Brief =>
Would you reproduce the data below exactly, please, leaving out its images?

Given information =>
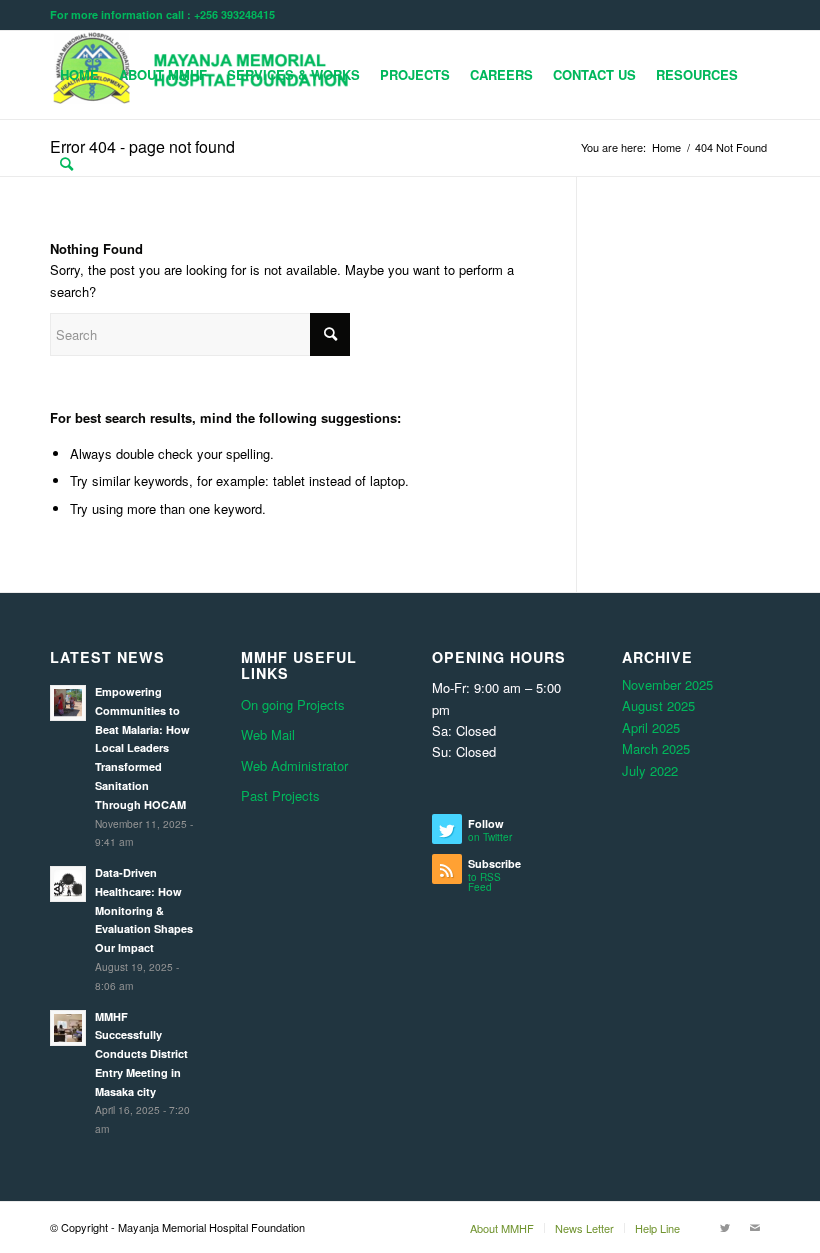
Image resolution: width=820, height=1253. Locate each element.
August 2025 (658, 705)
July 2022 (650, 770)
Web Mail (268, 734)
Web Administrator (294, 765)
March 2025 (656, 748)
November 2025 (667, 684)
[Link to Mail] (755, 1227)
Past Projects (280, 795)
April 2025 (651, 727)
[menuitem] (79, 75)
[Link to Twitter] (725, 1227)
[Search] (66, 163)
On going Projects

Response area =>
Image resolution: width=820, height=1253. Locate each element.
August 2025 (658, 705)
July 2022 (650, 770)
Web Mail (268, 734)
Web Administrator (294, 765)
March 2025 (656, 748)
November 2025 (667, 684)
[Link to Mail] (755, 1227)
Past Projects (280, 795)
April 2025 (651, 727)
[menuitem] (79, 75)
[Link to Twitter] (725, 1227)
[Search] (66, 163)
On going Projects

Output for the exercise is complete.